Directions for this task: Your task is to copy all of the data exactly.

Collected data
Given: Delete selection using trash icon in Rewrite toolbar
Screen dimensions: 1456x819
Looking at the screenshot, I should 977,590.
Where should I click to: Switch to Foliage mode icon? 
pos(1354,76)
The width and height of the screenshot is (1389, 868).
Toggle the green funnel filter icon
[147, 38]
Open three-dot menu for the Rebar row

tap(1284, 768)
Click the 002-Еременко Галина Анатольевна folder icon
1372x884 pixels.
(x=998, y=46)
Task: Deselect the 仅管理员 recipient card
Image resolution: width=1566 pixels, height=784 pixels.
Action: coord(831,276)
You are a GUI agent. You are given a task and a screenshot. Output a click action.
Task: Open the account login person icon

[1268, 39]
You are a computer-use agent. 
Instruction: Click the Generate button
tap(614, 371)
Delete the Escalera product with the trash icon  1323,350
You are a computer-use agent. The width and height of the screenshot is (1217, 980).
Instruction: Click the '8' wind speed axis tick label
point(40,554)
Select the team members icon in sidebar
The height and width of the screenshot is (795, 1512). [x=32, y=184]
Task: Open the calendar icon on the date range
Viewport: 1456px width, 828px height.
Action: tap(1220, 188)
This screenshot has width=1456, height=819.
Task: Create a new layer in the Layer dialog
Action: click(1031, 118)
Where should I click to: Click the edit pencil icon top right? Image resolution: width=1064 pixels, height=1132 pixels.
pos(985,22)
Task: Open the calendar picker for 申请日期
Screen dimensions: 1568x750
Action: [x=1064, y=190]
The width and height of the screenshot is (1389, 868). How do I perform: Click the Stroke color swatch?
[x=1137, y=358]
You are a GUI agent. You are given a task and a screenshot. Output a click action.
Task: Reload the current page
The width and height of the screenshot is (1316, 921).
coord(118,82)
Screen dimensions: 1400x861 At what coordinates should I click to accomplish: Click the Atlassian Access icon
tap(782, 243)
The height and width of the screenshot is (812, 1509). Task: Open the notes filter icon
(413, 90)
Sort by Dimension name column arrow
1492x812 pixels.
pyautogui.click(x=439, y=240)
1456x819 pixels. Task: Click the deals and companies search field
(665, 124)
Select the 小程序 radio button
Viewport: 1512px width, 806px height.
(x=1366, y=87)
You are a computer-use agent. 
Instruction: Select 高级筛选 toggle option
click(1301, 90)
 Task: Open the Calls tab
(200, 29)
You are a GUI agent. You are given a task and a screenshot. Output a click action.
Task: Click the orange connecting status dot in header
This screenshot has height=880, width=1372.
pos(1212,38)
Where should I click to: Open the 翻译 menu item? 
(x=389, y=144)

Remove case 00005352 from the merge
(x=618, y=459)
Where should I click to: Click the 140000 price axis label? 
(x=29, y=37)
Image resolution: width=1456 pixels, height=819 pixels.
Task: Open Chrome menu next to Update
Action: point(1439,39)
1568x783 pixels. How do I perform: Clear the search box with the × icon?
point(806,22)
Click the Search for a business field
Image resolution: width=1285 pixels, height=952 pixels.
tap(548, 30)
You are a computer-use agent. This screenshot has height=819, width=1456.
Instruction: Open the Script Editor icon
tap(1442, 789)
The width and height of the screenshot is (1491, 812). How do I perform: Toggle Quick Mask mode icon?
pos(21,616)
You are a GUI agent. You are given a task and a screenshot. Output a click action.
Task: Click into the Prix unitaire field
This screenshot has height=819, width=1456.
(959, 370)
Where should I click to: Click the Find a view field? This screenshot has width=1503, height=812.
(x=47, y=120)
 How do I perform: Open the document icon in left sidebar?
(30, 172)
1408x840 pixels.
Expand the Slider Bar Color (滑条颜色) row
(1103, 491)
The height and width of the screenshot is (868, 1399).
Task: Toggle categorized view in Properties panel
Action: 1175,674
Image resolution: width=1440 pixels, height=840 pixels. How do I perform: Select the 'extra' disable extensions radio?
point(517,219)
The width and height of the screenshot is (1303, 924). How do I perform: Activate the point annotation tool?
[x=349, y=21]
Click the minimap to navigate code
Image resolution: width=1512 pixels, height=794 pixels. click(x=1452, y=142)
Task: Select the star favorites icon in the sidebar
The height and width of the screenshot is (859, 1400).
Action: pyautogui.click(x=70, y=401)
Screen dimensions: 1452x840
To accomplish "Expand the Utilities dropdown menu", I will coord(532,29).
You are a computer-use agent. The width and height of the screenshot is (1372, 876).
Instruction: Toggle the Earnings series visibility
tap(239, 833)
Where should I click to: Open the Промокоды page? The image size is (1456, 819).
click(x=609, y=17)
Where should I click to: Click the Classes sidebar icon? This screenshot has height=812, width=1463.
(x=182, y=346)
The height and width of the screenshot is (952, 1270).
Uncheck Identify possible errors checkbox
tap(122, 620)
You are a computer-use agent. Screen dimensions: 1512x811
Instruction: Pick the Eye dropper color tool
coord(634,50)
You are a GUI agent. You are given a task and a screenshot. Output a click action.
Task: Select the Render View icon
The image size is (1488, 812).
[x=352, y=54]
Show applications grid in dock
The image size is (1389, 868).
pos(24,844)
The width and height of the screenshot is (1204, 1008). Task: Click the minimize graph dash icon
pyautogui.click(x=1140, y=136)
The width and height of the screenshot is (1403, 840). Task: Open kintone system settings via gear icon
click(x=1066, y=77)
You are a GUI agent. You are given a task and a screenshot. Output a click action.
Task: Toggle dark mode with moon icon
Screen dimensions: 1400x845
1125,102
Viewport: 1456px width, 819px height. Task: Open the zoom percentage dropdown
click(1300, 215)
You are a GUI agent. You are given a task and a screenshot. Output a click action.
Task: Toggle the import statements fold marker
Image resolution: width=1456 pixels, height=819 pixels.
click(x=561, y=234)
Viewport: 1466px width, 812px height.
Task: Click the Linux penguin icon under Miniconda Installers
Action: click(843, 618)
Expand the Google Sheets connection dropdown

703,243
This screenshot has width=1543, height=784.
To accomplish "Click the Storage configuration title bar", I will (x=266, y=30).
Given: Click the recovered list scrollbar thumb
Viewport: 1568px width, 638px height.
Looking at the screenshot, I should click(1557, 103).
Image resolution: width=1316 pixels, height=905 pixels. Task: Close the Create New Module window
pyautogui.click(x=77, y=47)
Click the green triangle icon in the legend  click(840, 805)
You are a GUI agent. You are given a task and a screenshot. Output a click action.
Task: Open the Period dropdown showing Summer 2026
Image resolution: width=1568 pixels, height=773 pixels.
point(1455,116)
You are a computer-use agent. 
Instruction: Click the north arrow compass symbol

Your solution:
Given: Delete selection using trash icon in Rewrite toolbar
Screen dimensions: 1456x819
Looking at the screenshot, I should 977,590.
Where should I click to: Switch to Foliage mode icon? 
pos(1354,76)
The width and height of the screenshot is (1389, 868).
Toggle the green funnel filter icon
[147, 38]
Open three-dot menu for the Rebar row

tap(1284, 768)
Click the 002-Еременко Галина Анатольевна folder icon
1372x884 pixels.
(x=998, y=46)
Task: Deselect the 仅管理员 recipient card
Image resolution: width=1566 pixels, height=784 pixels.
Action: coord(831,276)
You are a GUI agent. You are given a task and a screenshot. Output a click action.
Task: Open the account login person icon

[1268, 39]
You are a computer-use agent. 
Instruction: Click the Generate button
tap(614, 371)
Delete the Escalera product with the trash icon  1323,350
You are a computer-use agent. The width and height of the screenshot is (1217, 980).
Instruction: Click the '8' wind speed axis tick label
point(40,554)
Select the team members icon in sidebar
The height and width of the screenshot is (795, 1512). [x=32, y=184]
Task: Open the calendar icon on the date range
Viewport: 1456px width, 828px height.
Action: tap(1220, 188)
This screenshot has width=1456, height=819.
Task: Create a new layer in the Layer dialog
Action: click(1031, 118)
Where should I click to: Click the edit pencil icon top right? Image resolution: width=1064 pixels, height=1132 pixels.
pos(985,22)
Task: Open the calendar picker for 申请日期
Screen dimensions: 1568x750
Action: [x=1064, y=190]
The width and height of the screenshot is (1389, 868). How do I perform: Click the Stroke color swatch?
[x=1137, y=358]
You are a GUI agent. You are given a task and a screenshot. Output a click action.
Task: Reload the current page
The width and height of the screenshot is (1316, 921).
coord(118,82)
Screen dimensions: 1400x861 At what coordinates should I click to accomplish: Click the Atlassian Access icon
tap(782, 243)
The height and width of the screenshot is (812, 1509). Task: Open the notes filter icon
(413, 90)
Sort by Dimension name column arrow
1492x812 pixels.
pyautogui.click(x=439, y=240)
1456x819 pixels. Task: Click the deals and companies search field
(665, 124)
Select the 小程序 radio button
Viewport: 1512px width, 806px height.
(x=1366, y=87)
You are a computer-use agent. 
Instruction: Select 高级筛选 toggle option
click(1301, 90)
 Task: Open the Calls tab
(200, 29)
You are a GUI agent. You are given a task and a screenshot. Output a click action.
Task: Click the orange connecting status dot in header
This screenshot has height=880, width=1372.
pos(1212,38)
Where should I click to: Open the 翻译 menu item? 
(x=389, y=144)

Remove case 00005352 from the merge
(x=618, y=459)
Where should I click to: Click the 140000 price axis label? 
(x=29, y=37)
Image resolution: width=1456 pixels, height=819 pixels.
Task: Open Chrome menu next to Update
Action: point(1439,39)
1568x783 pixels. How do I perform: Clear the search box with the × icon?
point(806,22)
Click the Search for a business field
Image resolution: width=1285 pixels, height=952 pixels.
tap(548, 30)
You are a computer-use agent. This screenshot has height=819, width=1456.
Instruction: Open the Script Editor icon
tap(1442, 789)
The width and height of the screenshot is (1491, 812). How do I perform: Toggle Quick Mask mode icon?
pos(21,616)
You are a GUI agent. You are given a task and a screenshot. Output a click action.
Task: Click into the Prix unitaire field
This screenshot has height=819, width=1456.
(959, 370)
Where should I click to: Click the Find a view field? This screenshot has width=1503, height=812.
(x=47, y=120)
 How do I perform: Open the document icon in left sidebar?
(30, 172)
1408x840 pixels.
Expand the Slider Bar Color (滑条颜色) row
(1103, 491)
The height and width of the screenshot is (868, 1399).
Task: Toggle categorized view in Properties panel
Action: 1175,674
Image resolution: width=1440 pixels, height=840 pixels. How do I perform: Select the 'extra' disable extensions radio?
point(517,219)
The width and height of the screenshot is (1303, 924). How do I perform: Activate the point annotation tool?
[x=349, y=21]
Click the minimap to navigate code
Image resolution: width=1512 pixels, height=794 pixels. click(x=1452, y=142)
Task: Select the star favorites icon in the sidebar
The height and width of the screenshot is (859, 1400).
Action: pyautogui.click(x=70, y=401)
Screen dimensions: 1452x840
To accomplish "Expand the Utilities dropdown menu", I will coord(532,29).
You are a computer-use agent. The width and height of the screenshot is (1372, 876).
Instruction: Toggle the Earnings series visibility
tap(239, 833)
Where should I click to: Open the Промокоды page? The image size is (1456, 819).
click(x=609, y=17)
Where should I click to: Click the Classes sidebar icon? This screenshot has height=812, width=1463.
(x=182, y=346)
The height and width of the screenshot is (952, 1270).
Uncheck Identify possible errors checkbox
tap(122, 620)
You are a computer-use agent. Screen dimensions: 1512x811
Instruction: Pick the Eye dropper color tool
coord(634,50)
You are a GUI agent. You are given a task and a screenshot. Output a click action.
Task: Select the Render View icon
The image size is (1488, 812).
[x=352, y=54]
Show applications grid in dock
The image size is (1389, 868).
pos(24,844)
The width and height of the screenshot is (1204, 1008). Task: Click the minimize graph dash icon
pyautogui.click(x=1140, y=136)
The width and height of the screenshot is (1403, 840). Task: Open kintone system settings via gear icon
click(x=1066, y=77)
You are a GUI agent. You are given a task and a screenshot. Output a click action.
Task: Toggle dark mode with moon icon
Screen dimensions: 1400x845
1125,102
Viewport: 1456px width, 819px height. Task: Open the zoom percentage dropdown
click(1300, 215)
You are a GUI agent. You are given a task and a screenshot. Output a click action.
Task: Toggle the import statements fold marker
Image resolution: width=1456 pixels, height=819 pixels.
click(x=561, y=234)
Viewport: 1466px width, 812px height.
Task: Click the Linux penguin icon under Miniconda Installers
Action: click(843, 618)
Expand the Google Sheets connection dropdown

703,243
This screenshot has width=1543, height=784.
To accomplish "Click the Storage configuration title bar", I will (x=266, y=30).
Given: Click the recovered list scrollbar thumb
Viewport: 1568px width, 638px height.
Looking at the screenshot, I should click(1557, 103).
Image resolution: width=1316 pixels, height=905 pixels. Task: Close the Create New Module window
pyautogui.click(x=77, y=47)
Click the green triangle icon in the legend  click(840, 805)
You are a GUI agent. You are given a task and a screenshot. Output a click action.
Task: Open the Period dropdown showing Summer 2026
Image resolution: width=1568 pixels, height=773 pixels.
point(1455,116)
You are a computer-use agent. 
Instruction: Click the north arrow compass symbol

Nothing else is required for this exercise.